§ EXERCISE
For every line in the records below that holds "sidebar", make a copy.

*** EXTRACTED ENTRIES ***

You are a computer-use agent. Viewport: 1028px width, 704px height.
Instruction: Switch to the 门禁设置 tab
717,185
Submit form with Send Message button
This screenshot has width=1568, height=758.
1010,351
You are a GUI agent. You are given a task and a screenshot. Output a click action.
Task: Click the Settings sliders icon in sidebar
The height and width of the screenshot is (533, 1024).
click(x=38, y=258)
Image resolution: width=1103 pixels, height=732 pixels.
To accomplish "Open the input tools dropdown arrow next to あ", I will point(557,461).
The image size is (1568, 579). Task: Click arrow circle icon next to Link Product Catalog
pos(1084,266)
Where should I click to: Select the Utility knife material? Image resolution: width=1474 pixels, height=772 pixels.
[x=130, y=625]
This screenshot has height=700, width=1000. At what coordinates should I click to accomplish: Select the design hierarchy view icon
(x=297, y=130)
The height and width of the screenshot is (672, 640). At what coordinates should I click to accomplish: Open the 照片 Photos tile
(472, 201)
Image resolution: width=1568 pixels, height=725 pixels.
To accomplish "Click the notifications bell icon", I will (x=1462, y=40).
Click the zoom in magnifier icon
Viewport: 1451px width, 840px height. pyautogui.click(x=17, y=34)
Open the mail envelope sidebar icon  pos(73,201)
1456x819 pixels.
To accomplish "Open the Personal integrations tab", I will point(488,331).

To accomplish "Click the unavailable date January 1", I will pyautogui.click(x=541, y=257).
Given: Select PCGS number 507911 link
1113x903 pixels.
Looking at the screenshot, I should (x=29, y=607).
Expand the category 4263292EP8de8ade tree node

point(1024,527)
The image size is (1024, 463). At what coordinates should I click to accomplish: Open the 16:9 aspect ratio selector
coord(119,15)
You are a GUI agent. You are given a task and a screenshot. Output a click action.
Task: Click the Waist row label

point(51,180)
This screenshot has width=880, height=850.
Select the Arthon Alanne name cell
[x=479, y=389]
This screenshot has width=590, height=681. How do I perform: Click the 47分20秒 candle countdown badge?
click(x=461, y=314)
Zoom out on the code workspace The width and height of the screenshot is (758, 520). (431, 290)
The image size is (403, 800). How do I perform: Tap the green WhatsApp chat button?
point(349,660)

***

§ ANSWER BELOW
Task: Click the Settings sliders icon in sidebar
Open the mail envelope sidebar icon  pos(73,201)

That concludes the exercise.